The book’s last chapter describes how the American news media have become pliant – willing allies serving the needs of the political establishment instead of the public’s. It is a fascinating read and enlightens the reader to be more politically aware and aware of how precious one’s privacy is.

This book informs us that we need to take conscious political choices in order to protect personal privacy as a fundamental right. Snowden and other whistleblowers before and after him have faced prosecution from the “liberal” administration of Obama. The choice is between a world where no one has privacy and one where the NSA can abuse their surveillance powers at will. It is a must-read to understand the political and technological abuses of power that go on in our modern world and why conscious usage of technology such as encryption can be a political statement and not just a privacy tool.

On weakening encryption

It’s history time! While we are discussing Apple vs FBI and the ongoing legal battles over encryption, let’s consider how American politics have already prevented technology from being as good as it could be. Just a few decades ago, the internet came along and started improving the lives of a lot of people – mostly rich people in developed countries at first. Smart people were developing the technologies serving the internet as they went along. Encryption was among them. How could a person ensure that a communication over the internet would be accessible only to the intended recipient? Encryption was the answer. How could a person ensure that his credit card details transferred over the internet for a payment would not be stolen by someone? Encryption!

This is all very nice, but both the internet and encryption have strong links to the military. The precursor to the internet was ARPANET, a project by the US department of defense. Encryption was big during World War 2. Mathematicians worked in the United States and UK to break the code used in the German Enigma machines. This gave the Allies the ability to intercept German communications and it was essential in their establishment of military superiority leading to their victory in the war.

Perhaps due to its background, encryption was treated as a “munition” and the export of strong encryption from the US was severely restricted until the 1990s. This made it difficult for companies to provide secure services over the internet and – let us have no doubts about it – ordinary consumers failed to get the benefits of these protections until these restrictions were slowly eased during the nineties.
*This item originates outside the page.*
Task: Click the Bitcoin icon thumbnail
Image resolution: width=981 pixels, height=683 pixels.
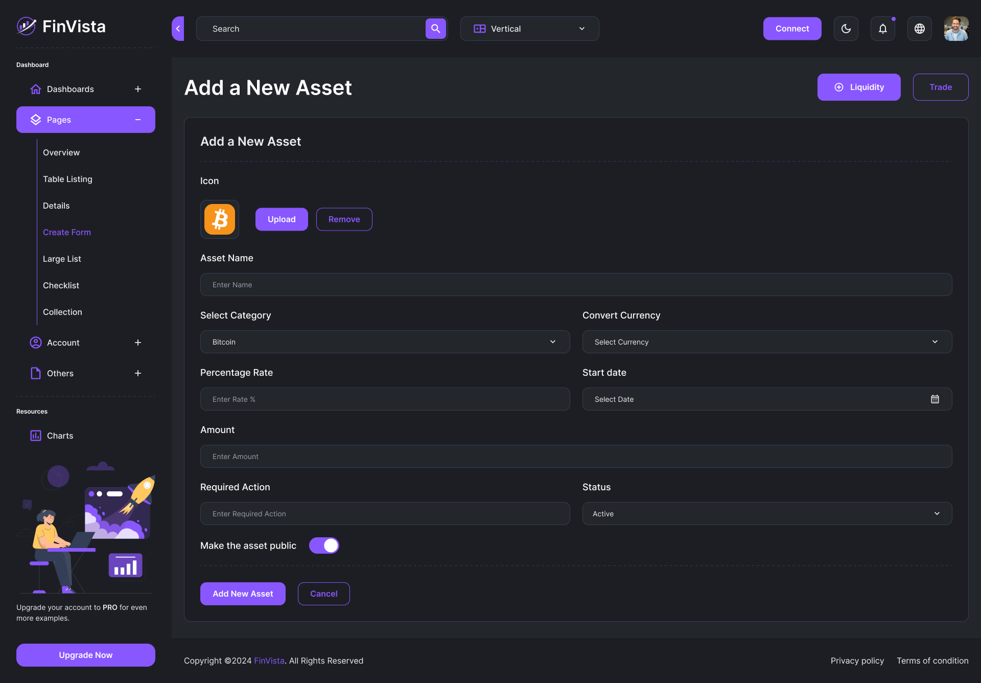Action: coord(219,219)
Lessons learned? Not yet. Politicians in the United States and UK, among others, continue to ask to make encryption and similar consumer protections weaker in order to carry out “law enforcement” and “anti-terrorism” activities. How far are they willing to harm their constituents in order to achieve the aim of law enforcement?

Here is one answer: A vulnerability called “DROWN” was discovered last week that makes it possible to intercept supposedly secure communications between your computer and 25% of servers (25% of HTTPS servers, to be precise.). That’s your credit card information, your personal details, your income tax information and your children’s birthdays that are being made available to criminals to exploit. As I type this, millions of IT departments will be working on patching and otherwise changing their systems to protect their companies and clients from the risk posed by this vulnerability. That will be millions of man-hours of work lost fixing a problem that should never have existed. Why did this happen? The researchers who discovered this vulnerability explicitly blame US government policies of the nineties for allowing this to happen.

“In the most general variant of DROWN, the attack exploits a fundamental weakness in the SSLv2 protocol that relates to export-grade cryptography that was introduced to comply with 1990s-era U.S. government restrictions.”

XKCD comic on encryption

Better cryptography was available at the time SSLv2 was invented. The US just refused to let people outside their country have it. Major US tech companies made unsecure products and distributed them everywhere (including in the USA). It is bizarre that this is putting people’s information at risk even today, in 2016. Now you know why (among other reasons) people in technology and security are backing Apple in the Apple vs. FBI case.